▸ **EXTRAIT À LIRE**:
* * *

La loi de notre pensée s’exprime par le principe d’identité. Ce principe sur l’évidence duquel tous les philosophes, tous les hommes s’accordent, était cependant, semblait-il, resté jusqu’à présent stérile. Par une singulière anomalie, il était à la fois le plus vrai elle plus inutile ; on le conservait comme embaumé dans les traités de logique, sans s’être douté jamais qu’il était l’auteur secret de nos croyances, le véritable créateur du monde d’apparences où nous vivons comme dans un monde réel, mais aussi le seul guide assuré qui puisse nous mener au delà de ces apparences et nous faire atteindre la vraie nature des choses.

* * *

▸ **CONTENU DES DONNÉES**:
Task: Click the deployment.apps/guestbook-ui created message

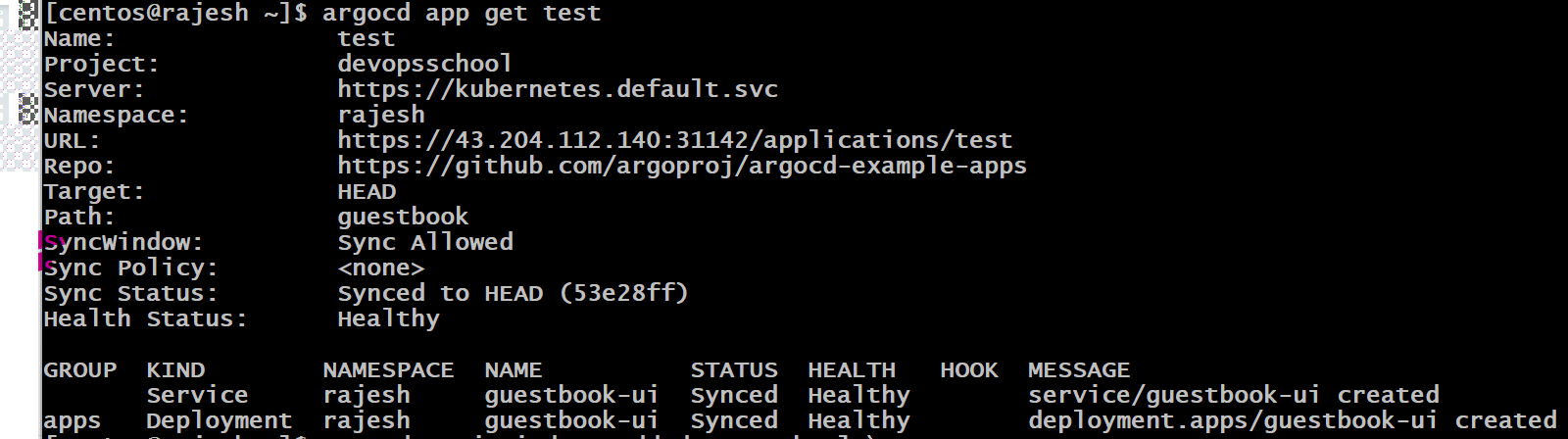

* * *

▸ **TRAVAIL DEMANDÉ**:
Recopiez mot pour mot le passage de l'extrait à lire commençant par « La loi de notre » et se poursuivant jusqu'à « nature des choses. ». Il n'est pas nécessaire de recourir aux données.

▸ **SOLUTION PROPOSÉE**:
La loi de notre pensée s’exprime par le principe d’identité. Ce principe sur l’évidence duquel tous les philosophes, tous les hommes s’accordent, était cependant, semblait-il, resté jusqu’à présent stérile. Par une singulière anomalie, il était à la fois le plus vrai elle plus inutile ; on le conservait comme embaumé dans les traités de logique, sans s’être douté jamais qu’il était l’auteur secret de nos croyances, le véritable créateur du monde d’apparences où nous vivons comme dans un monde réel, mais aussi le seul guide assuré qui puisse nous mener au delà de ces apparences et nous faire atteindre la vraie nature des choses.